Dive Brief:
- Adobe announced a self-serve programmatic platform, Adobe Marketing Cloud, as part of its demand side platform (DSP), Adobe Media Optimizer.
- Marketers can now manage display, search and social programmatic channels within the Media Optimizer.
- Speaking on the DSP space in general, a Forrester senior analyst cautioned the marketplace is currently muddled with little differentiation between DSPs.
Dive Insight:
Adobe's self-service technology allows advertisers to automate ad buying for search, display and social media across ad exchanges and media networks from Adobe partners such as Google AdX, Rubicon, Facebook Exchange, OpenX, PubMatic, AppNexus, Microsoft Ad Exchange, AOL and Index Exchange.
"Transparency is key to success in the programmatic world as automation is rapidly defining the buying and selling of digital ads, but advertisers are demanding more real-time insight into campaign spend and ROI, which Adobe is delivering," Justin Merickel, senior director of Advertising Solutions at Adobe, said in a release. "With global programmatic ad spend expected to reach $53 billion by 20181, Adobe is the first company to integrate disparate technologies and deliver programmatic capabilities in a unified platform."

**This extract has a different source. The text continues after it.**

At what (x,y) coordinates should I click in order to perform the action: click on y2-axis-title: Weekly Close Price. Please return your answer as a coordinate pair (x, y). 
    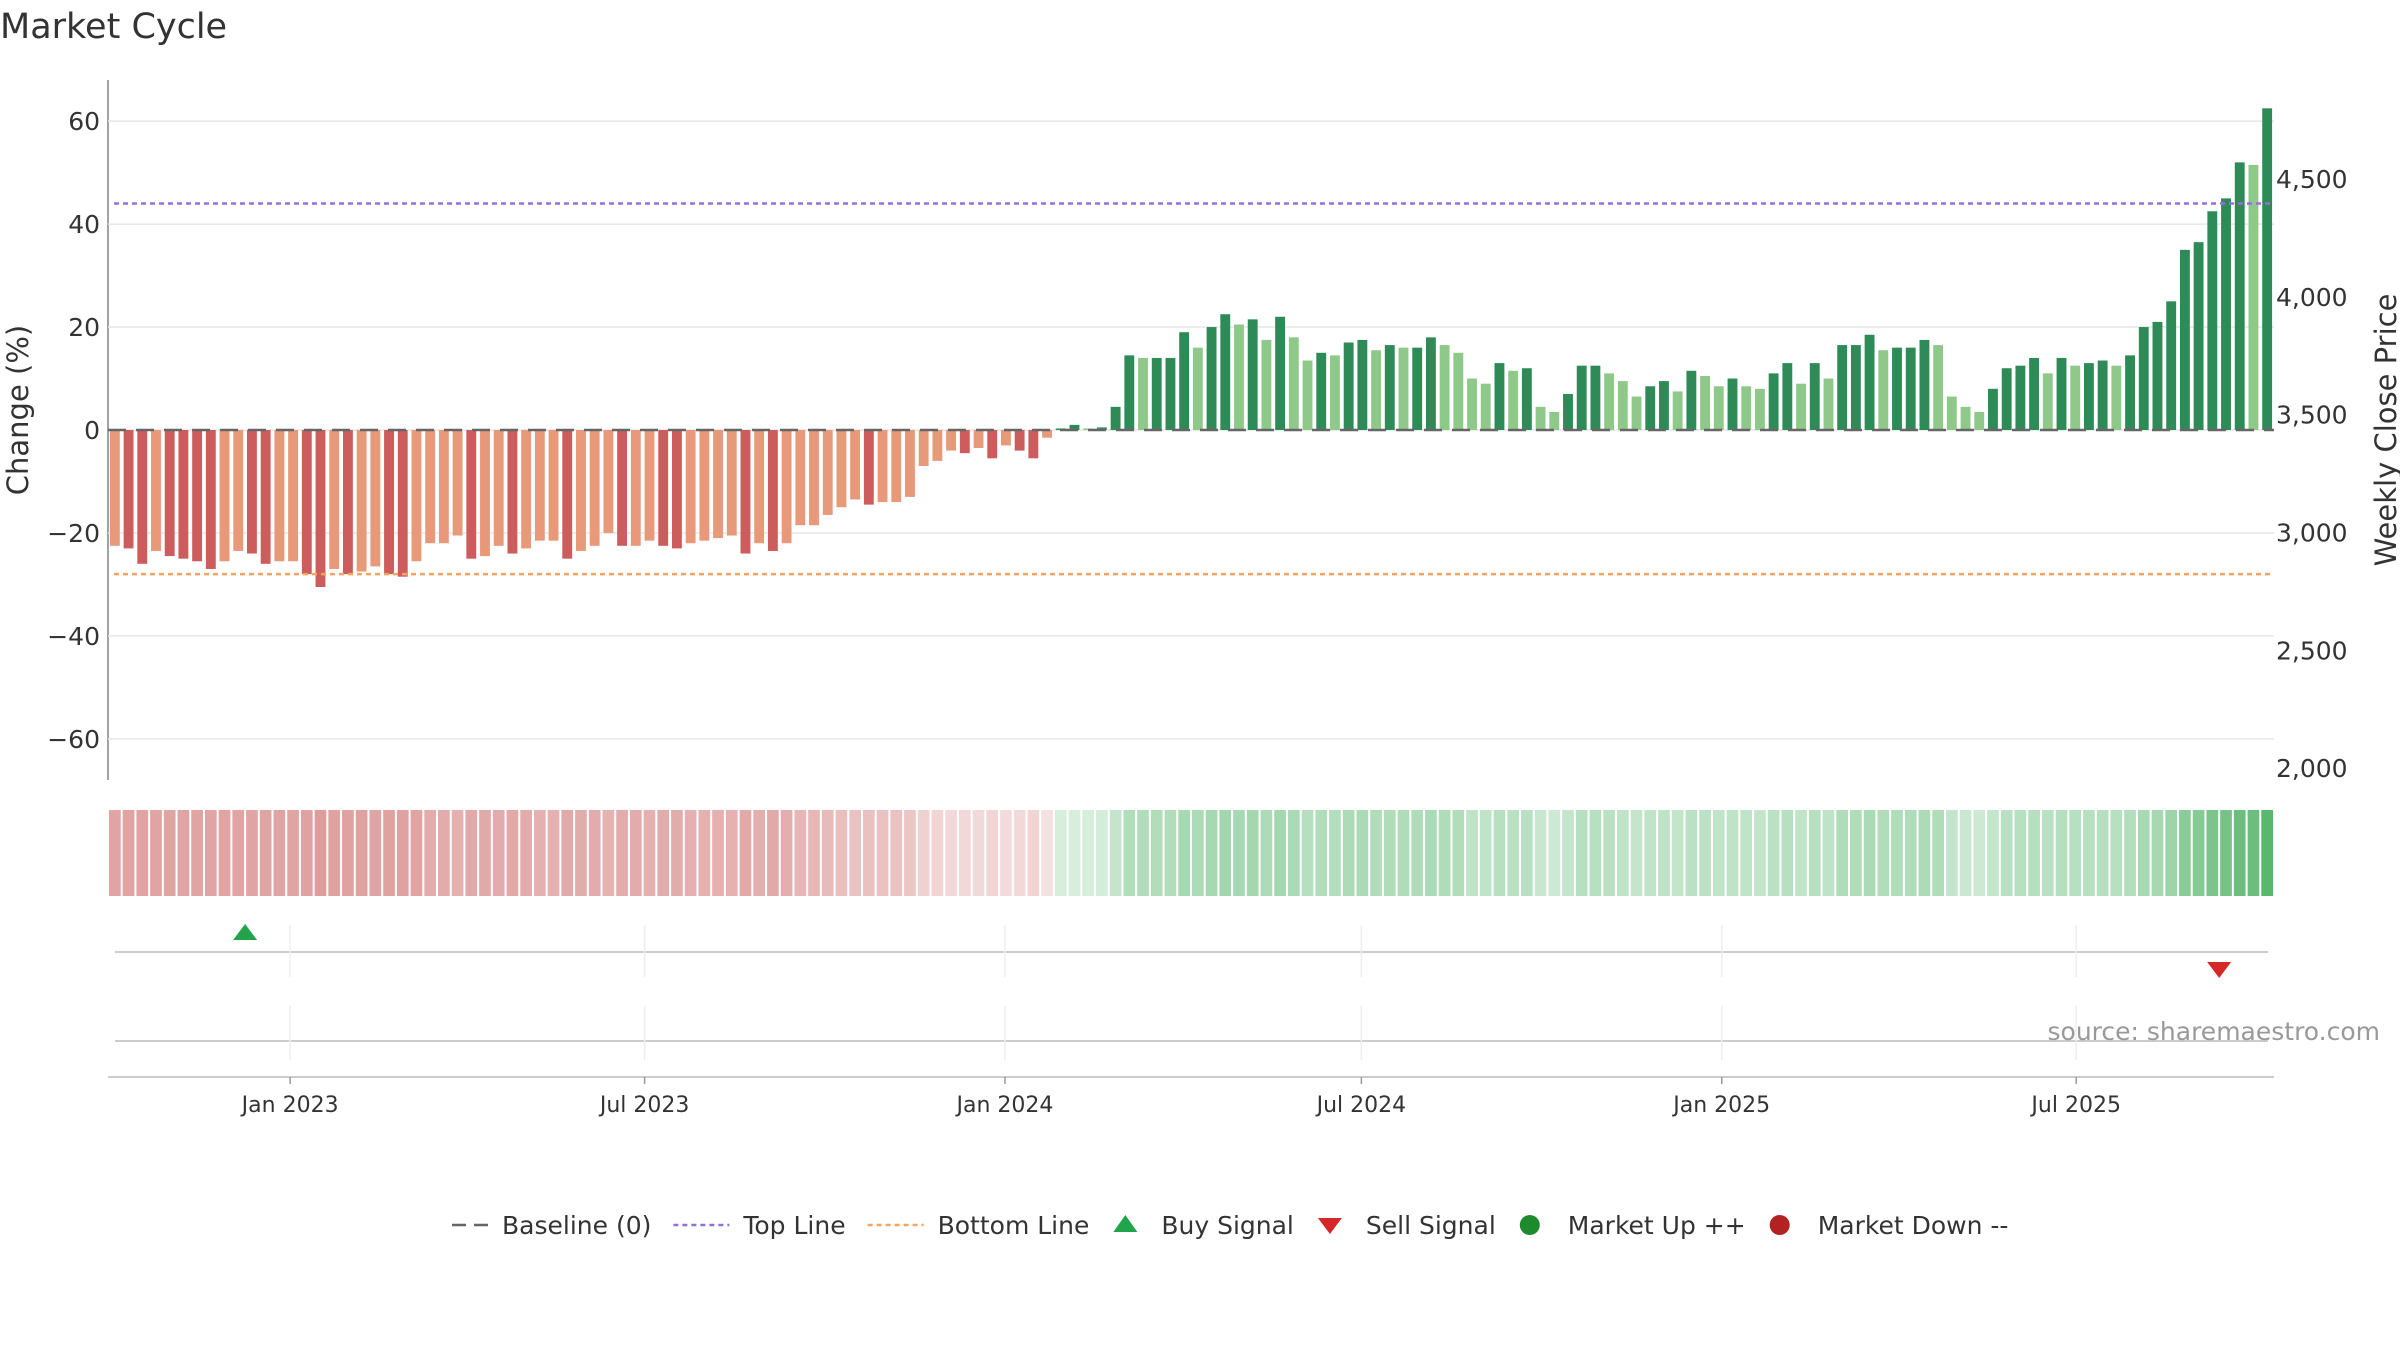
    Looking at the image, I should click on (2384, 430).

There are industry questions about the DSP space in general. Richard Joyce, senior analyst for Forrester, told AdExchanger, "Right now I’m having a hard time figuring out where the DSPs are differentiating themselves. There will probably will be a time where we start to see the marketing clouds tell a better story about why it’s beneficial to also use the DSP aspect of their offering within the same system, but for now, I don’t think anyone’s buying into it."